All the detailed logistical planning in the world could not do what God did for Israel.
But reading these detailed records? It is a slow read. We are not watching an action film here! Every paragraph is predictable: Name the next location for a flag, name the tribe to camp around that flag, name its captain, and number its soldiers—then move to the next flag, tribe, and census (and repeat 12 times).
There is a routine to this reading. It is systematic, more like reading government forms than an adventure in the wilderness.

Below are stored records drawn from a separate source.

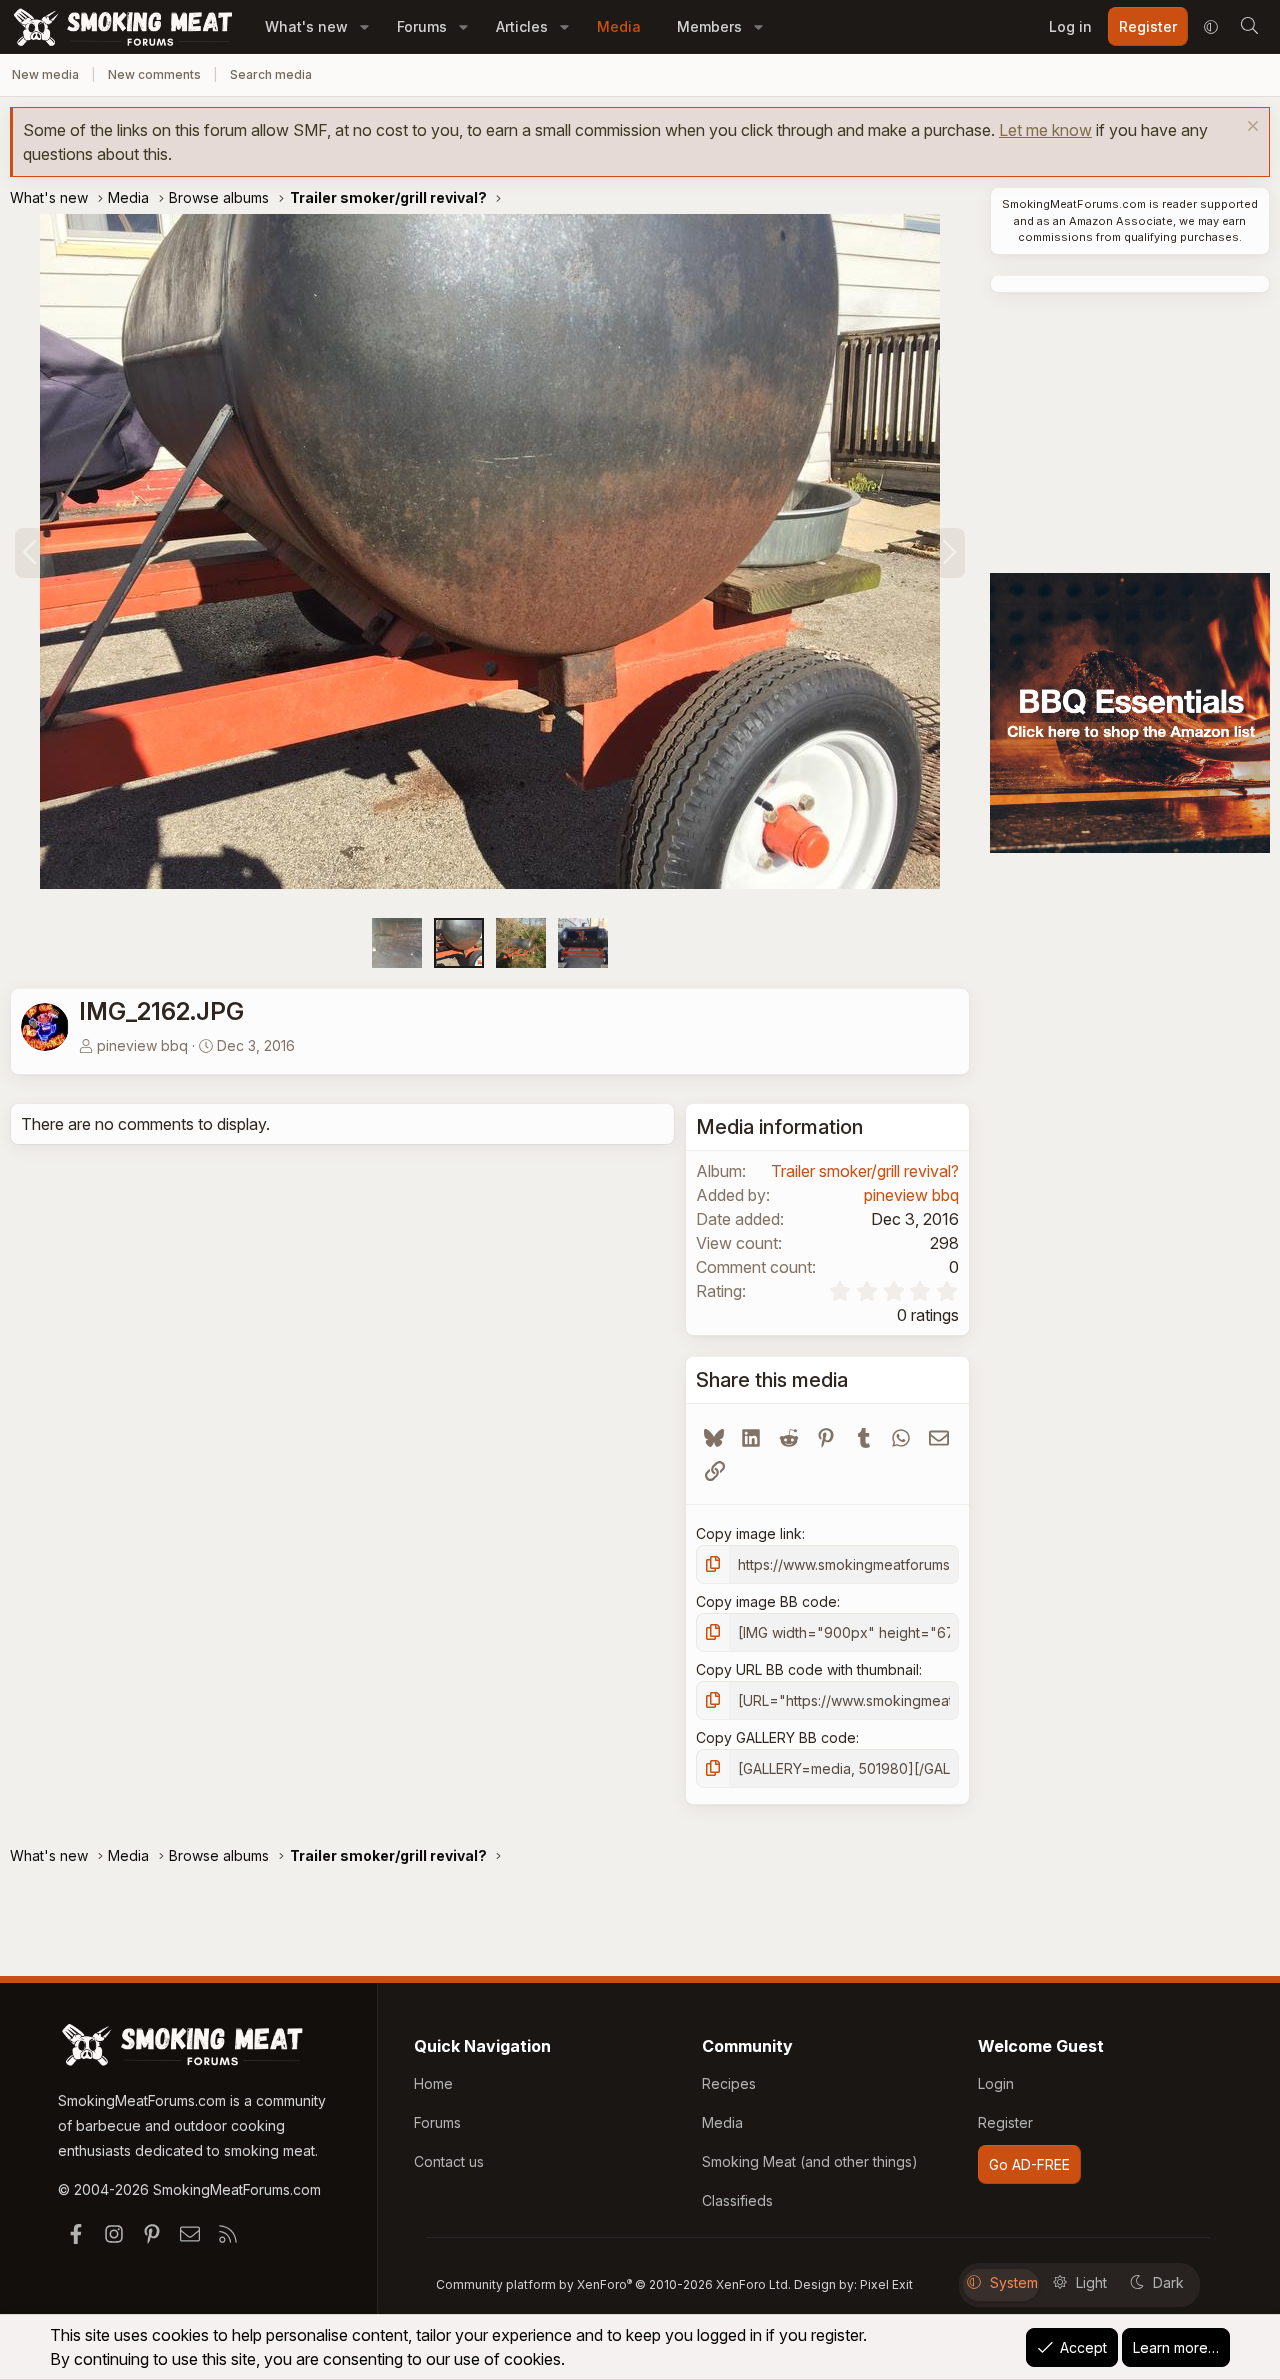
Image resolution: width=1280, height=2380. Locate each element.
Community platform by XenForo (613, 2284)
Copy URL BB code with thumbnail (807, 1669)
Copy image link (749, 1533)
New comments (154, 74)
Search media (271, 74)
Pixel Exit (886, 2284)
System (1014, 2282)
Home (433, 2083)
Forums (422, 26)
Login (996, 2083)
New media (45, 74)
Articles (522, 26)
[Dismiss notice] (1250, 128)
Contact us (449, 2161)
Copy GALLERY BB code (776, 1737)
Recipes (729, 2083)
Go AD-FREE (1029, 2164)
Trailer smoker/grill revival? (865, 1171)
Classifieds (737, 2200)
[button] (364, 26)
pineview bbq (142, 1045)
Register (1005, 2122)
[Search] (1249, 27)
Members (709, 26)
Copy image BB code (766, 1601)
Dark (1168, 2282)
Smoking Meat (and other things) (810, 2161)
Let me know (1045, 130)
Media (619, 26)
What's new (306, 26)
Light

But the purpose of the book of Numbers is not to entertain. The purpose is to provide a reliable, systematic record of an actual journey. And as soon as you master the facts, you can step back and comprehend what is really going on: God led a million people through a wasteland and sustained them for forty years with food and water. Even their clothes did not wear out! (Deuteronomy 29:5).
What a huge miracle!
Have you ever needed a huge miracle? Are you praying for something as big as 12 square miles, as populated as a million people, and as long-term as 40 years in the wilderness? God can do it! He does not get tired! His miracle-working power will never, ever grow weary, no matter how long it takes. HE CAN SUSTAIN YOU FOREVER!
Never let the “boring” nature of the Biblical record cause you to miss the incredible story of what God is doing!
AΩ.
* The name “Numbers” follows the Greek (and later Latin) tradition of the translators of the Septuagint, who chose the term ‘Numbers’ to reference the censuses taken in chapters 4 and 26.
[1] The A.I. Overview cobbles together answers to Google queries by culling relevant information from other websites. When asked, it will tell writers not to cite the AI Overview, but to cite the websites from which the overview created its answer. I reviewed those: one was a less-than-ideal definition from Merriam-Webster. The rest were tech articles about A.I., and not worth citing for a definition of dataset. In this odd case, it made more sense to cite Google’s AI Overview.
[2] Chronological Life Application Study Bible, King James Version, Tyndale House Publisher, Carol Stream (2004), p235, note on Num.2:34.